I’m a physician w/ a volunteer academic appointment at the local medical school, and the residency program of that school in my field is routinely considered the top program on the west coast (and has been for decades). I also have two published articles in peer-reviewed journals.
While I am not an infectious disease specialist, my credentials in terms of general medical knowledge run circles around the first two authors and are at least equal to the third.
My qualifications are more than sufficient to say that this “editorial” is sh*t and that I am deeply embarrassed for all of the authors.
Fair enough. I really don’t care to defend this particular article any further. My comments were more general in nature, regarding published remarks by almost anyone (DT excluded).
I’m not a medical expert. My PhD is in Aerospace Engineering, and I was a professor at two major universities, specializing in thermodynamics, gas dynamics, and combustion. I’ve also worked for a large contract research company that serves the US DoD.
At one point I did have to delve into microbiological phenomena, so that’s my only salient background. It’s amazing how much you can learn when you delve deeply into the literature, as a PhD working on a thesis would, about a narrow corner of a specialized field. For a fairly long period of time, I (and my peers) felt I was really quite expert in a particular subset of bacterial phenomena.
I’ve been following the social and medical aspects of The Great Pandemic of 2020 since the beginning, with considerable interest in all aspects, and have learned a lot. I have not, however, delved into the academic and government literature as I would have when working.

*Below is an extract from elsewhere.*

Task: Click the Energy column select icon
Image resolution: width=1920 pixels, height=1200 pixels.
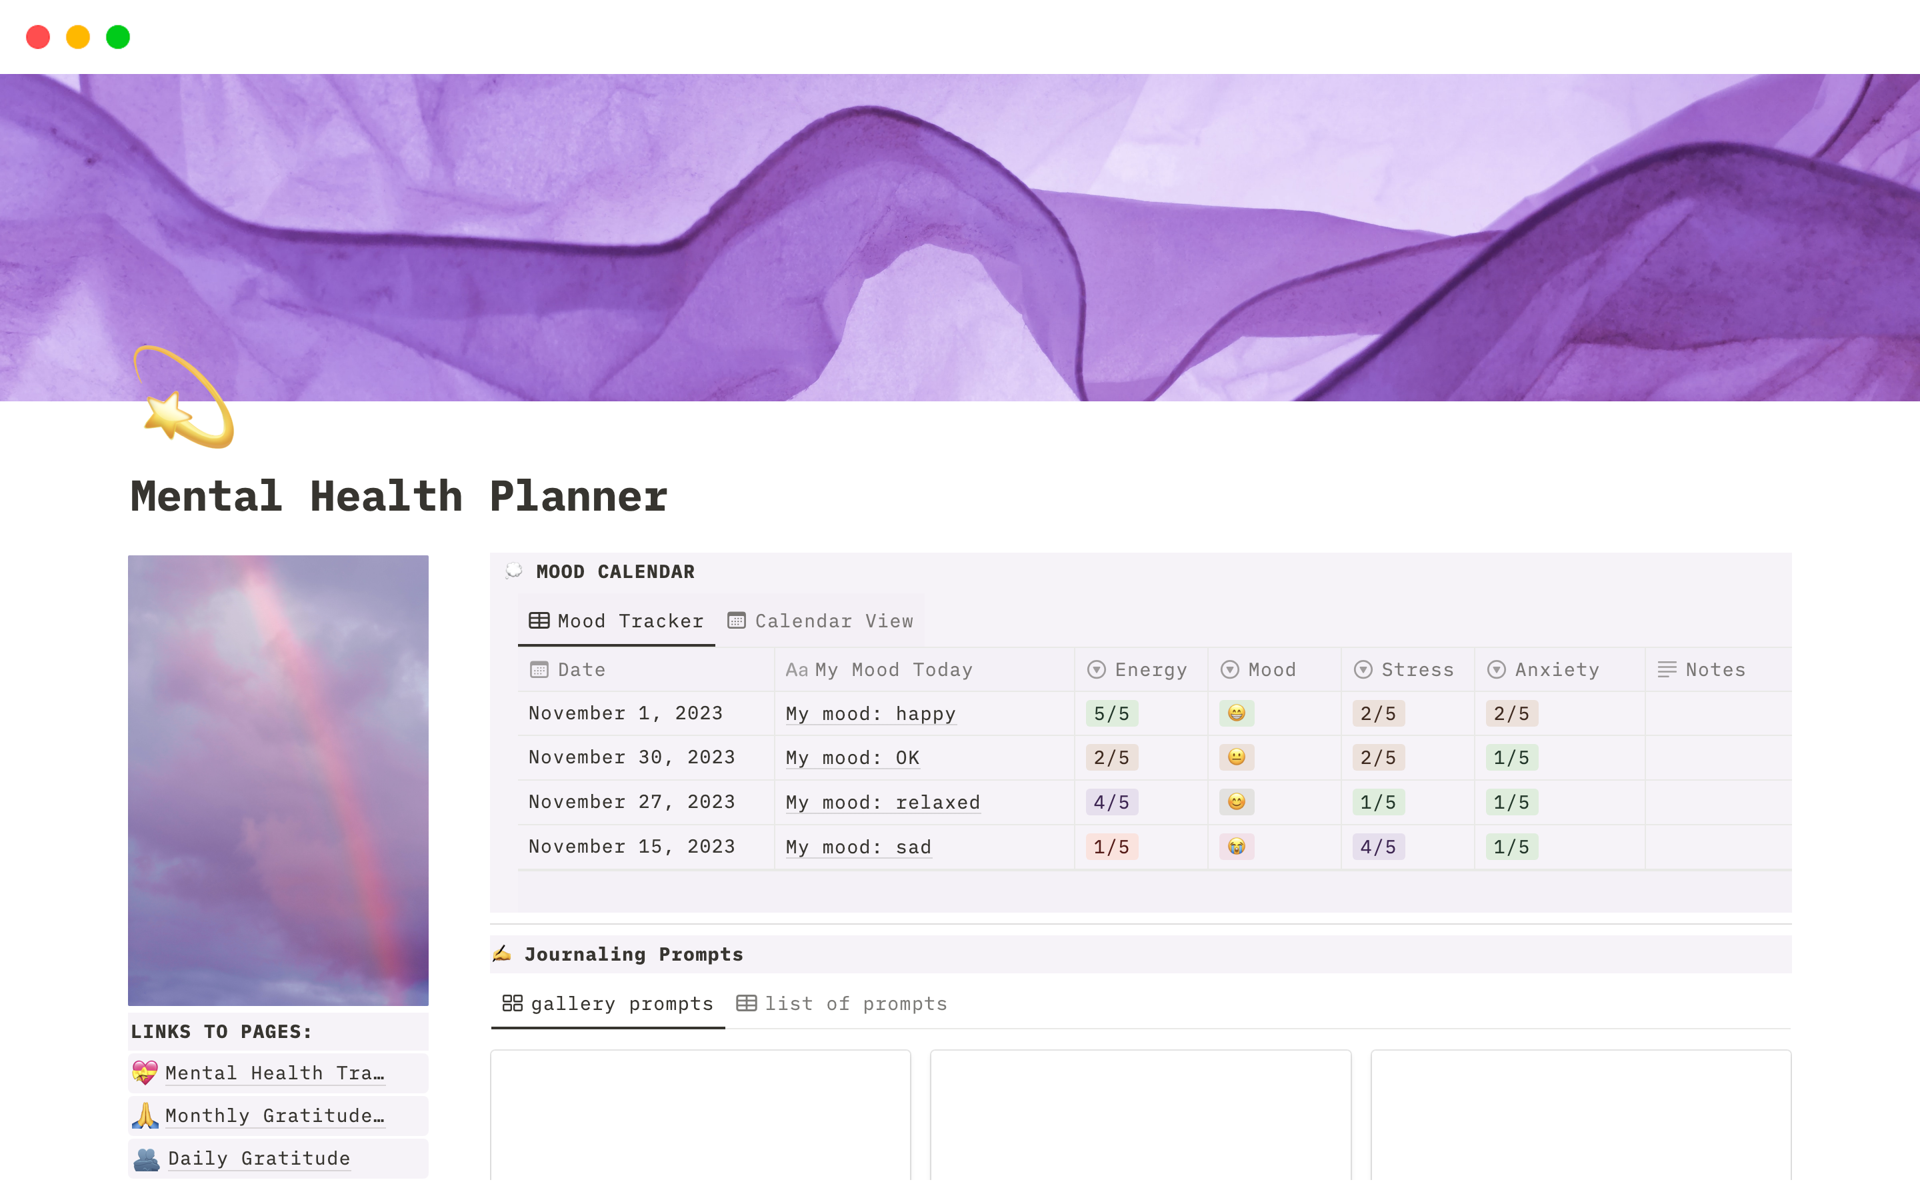Action: point(1096,670)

I’ve also got a lot out of this thread, especially posts with links to articles by Robert and Honkman, which have interesting content, whether or not I agree with them.
What is DT?
Does thermodynamics overlap w/ ventilation? My own impression is that ventilation and masking (even more than social distancing) is essential in this pandemic. I do plan to keep masking indoors (or in any crowded outdoor area) for at least a few wks after CA lifts its mandates b/c I assume any increase in infections will take wks to become apparent.
There was one fairly recent article where the authors used a theory of infection that was based on estimating the probability of a traffic accidents (so random collisions?). The authors concluded that masking could keep one safe indoors for several hrs, while social distancing (in absence of masking and good ventilation) was actually not so useful. Can’t remember where I read the article, though…
I do wonder if, as an engineer, you’d have some thoughts about ventilation.
I hate to utter his name, so I used DT for [donald trump].
Thermodynamics overlaps with almost everything, but some fields (like energy) more directly than others (ventilation). HVAC is an engineering branch all its own that is taught in some schools (including one university where I taught). Thermodynamics does play a significant role and is pre-requisite.
As a fluid dynamics specialist, I’ve had a great interest in ventilation and airflow, especially in confined spaces, in the context of virus spread, since the pandemic began. We’ve had quite the extensive discussion of that here on FTC going back to early last year, but mostly on another thread. The discussion included experimental observations, computational fluid dynamics (CFD), and synthesized data involving airborne releases in enclosed spaces.
I think it’s this one:
https://www.foodtalkcentral.com/t/can-restaurants-be-made-safe-during-the-pandemic/11550/196
By the way, I’m glad that you’ve joined this thread.